TRY IT: Reproduce the entries shown below only from the line with "681x844 pixels." down to the line with "1200x610 pixels.", keeping both end lines and copying each one exactly.

TASK DATA:
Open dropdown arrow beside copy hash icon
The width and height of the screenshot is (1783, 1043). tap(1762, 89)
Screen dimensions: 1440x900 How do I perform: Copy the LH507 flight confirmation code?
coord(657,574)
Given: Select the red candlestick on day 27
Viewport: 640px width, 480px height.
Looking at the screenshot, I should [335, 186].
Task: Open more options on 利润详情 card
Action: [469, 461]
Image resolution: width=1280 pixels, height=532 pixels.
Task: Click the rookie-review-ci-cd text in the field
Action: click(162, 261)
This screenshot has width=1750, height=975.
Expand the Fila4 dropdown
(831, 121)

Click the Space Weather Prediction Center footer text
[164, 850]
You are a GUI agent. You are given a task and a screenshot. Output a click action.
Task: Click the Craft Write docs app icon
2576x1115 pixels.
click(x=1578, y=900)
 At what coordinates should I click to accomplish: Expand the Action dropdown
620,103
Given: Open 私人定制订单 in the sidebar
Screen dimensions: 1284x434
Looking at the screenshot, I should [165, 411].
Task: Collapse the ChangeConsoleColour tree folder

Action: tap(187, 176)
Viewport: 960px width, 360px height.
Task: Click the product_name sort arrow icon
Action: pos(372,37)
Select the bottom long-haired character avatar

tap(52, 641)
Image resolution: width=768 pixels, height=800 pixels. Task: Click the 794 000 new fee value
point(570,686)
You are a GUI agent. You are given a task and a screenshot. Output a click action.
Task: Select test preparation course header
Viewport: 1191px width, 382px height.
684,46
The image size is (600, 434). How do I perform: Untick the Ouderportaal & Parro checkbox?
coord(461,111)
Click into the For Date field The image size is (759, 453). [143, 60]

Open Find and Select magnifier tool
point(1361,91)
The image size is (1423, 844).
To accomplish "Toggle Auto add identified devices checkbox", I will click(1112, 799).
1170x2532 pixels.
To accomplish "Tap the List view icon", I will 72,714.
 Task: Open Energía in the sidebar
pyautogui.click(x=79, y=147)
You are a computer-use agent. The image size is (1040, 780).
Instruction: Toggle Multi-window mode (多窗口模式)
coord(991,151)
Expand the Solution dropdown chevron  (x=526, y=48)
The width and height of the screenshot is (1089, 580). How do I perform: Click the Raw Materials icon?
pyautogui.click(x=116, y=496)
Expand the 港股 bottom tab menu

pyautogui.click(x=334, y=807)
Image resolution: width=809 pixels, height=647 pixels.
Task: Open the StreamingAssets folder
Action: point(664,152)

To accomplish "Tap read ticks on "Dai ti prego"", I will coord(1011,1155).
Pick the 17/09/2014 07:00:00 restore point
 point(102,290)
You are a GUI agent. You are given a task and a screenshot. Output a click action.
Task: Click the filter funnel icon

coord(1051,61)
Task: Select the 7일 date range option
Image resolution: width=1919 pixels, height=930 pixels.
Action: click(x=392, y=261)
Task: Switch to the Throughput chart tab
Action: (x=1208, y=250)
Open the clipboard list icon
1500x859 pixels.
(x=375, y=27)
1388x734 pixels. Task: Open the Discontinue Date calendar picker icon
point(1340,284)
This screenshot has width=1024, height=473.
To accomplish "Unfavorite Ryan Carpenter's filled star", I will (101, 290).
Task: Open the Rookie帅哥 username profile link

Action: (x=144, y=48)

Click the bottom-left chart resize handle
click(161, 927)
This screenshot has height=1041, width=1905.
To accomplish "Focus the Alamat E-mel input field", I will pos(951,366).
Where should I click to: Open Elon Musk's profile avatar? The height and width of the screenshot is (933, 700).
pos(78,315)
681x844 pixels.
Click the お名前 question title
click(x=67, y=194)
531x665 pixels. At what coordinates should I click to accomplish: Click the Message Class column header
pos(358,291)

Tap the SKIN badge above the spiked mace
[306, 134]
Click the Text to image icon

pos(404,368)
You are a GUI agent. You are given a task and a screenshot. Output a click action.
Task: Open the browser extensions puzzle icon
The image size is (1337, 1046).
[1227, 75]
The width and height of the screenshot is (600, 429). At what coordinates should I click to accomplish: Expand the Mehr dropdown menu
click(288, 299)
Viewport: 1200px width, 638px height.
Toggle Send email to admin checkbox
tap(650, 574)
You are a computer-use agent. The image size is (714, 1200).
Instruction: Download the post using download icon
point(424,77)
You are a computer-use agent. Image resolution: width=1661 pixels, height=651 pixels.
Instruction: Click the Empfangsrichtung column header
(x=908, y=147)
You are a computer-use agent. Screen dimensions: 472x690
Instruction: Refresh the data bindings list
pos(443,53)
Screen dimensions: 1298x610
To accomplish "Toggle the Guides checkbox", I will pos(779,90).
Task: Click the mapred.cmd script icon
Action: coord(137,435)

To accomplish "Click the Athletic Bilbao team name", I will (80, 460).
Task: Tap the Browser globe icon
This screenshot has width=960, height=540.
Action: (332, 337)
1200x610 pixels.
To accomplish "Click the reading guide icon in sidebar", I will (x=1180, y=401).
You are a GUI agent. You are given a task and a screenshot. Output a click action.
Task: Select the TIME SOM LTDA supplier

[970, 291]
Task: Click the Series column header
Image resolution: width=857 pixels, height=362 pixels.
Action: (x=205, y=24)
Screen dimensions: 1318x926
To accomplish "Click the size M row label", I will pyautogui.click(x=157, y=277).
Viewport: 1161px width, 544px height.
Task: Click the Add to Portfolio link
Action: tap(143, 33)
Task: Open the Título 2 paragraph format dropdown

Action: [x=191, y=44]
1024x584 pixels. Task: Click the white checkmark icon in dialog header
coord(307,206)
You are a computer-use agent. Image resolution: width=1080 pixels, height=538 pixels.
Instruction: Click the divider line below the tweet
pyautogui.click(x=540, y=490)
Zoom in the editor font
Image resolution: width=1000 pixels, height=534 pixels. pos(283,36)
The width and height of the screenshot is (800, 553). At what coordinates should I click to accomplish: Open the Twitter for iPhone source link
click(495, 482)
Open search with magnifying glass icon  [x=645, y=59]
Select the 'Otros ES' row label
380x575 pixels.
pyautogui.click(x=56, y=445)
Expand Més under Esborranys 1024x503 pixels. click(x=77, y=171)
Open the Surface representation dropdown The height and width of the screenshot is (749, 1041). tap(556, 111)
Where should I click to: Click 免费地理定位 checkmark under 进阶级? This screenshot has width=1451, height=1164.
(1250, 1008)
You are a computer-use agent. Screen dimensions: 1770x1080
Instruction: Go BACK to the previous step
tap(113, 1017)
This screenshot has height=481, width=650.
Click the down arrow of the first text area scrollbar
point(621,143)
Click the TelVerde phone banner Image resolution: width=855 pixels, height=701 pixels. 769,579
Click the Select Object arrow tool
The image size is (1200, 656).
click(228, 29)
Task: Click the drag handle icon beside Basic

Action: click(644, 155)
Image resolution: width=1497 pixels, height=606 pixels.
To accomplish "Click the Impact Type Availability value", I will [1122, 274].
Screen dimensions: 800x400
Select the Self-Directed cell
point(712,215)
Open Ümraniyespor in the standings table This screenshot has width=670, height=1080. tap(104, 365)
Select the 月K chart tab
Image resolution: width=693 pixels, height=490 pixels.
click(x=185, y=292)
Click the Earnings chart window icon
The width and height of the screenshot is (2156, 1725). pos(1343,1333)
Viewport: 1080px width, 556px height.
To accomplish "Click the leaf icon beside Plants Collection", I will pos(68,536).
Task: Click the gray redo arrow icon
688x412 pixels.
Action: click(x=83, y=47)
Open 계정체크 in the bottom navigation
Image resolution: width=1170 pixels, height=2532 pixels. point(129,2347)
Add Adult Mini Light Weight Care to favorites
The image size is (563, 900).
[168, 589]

RESPONSE TO THE EXERCISE:
681x844 pixels.
Click the お名前 question title
click(x=67, y=194)
531x665 pixels. At what coordinates should I click to accomplish: Click the Message Class column header
pos(358,291)

Tap the SKIN badge above the spiked mace
[306, 134]
Click the Text to image icon

pos(404,368)
You are a GUI agent. You are given a task and a screenshot. Output a click action.
Task: Open the browser extensions puzzle icon
The image size is (1337, 1046).
[1227, 75]
The width and height of the screenshot is (600, 429). At what coordinates should I click to accomplish: Expand the Mehr dropdown menu
click(288, 299)
Viewport: 1200px width, 638px height.
Toggle Send email to admin checkbox
tap(650, 574)
You are a computer-use agent. The image size is (714, 1200).
Instruction: Download the post using download icon
point(424,77)
You are a computer-use agent. Image resolution: width=1661 pixels, height=651 pixels.
Instruction: Click the Empfangsrichtung column header
(x=908, y=147)
You are a computer-use agent. Screen dimensions: 472x690
Instruction: Refresh the data bindings list
pos(443,53)
Screen dimensions: 1298x610
To accomplish "Toggle the Guides checkbox", I will pos(779,90).
Task: Click the mapred.cmd script icon
Action: coord(137,435)

To accomplish "Click the Athletic Bilbao team name", I will (80, 460).
Task: Tap the Browser globe icon
This screenshot has width=960, height=540.
Action: (332, 337)
1200x610 pixels.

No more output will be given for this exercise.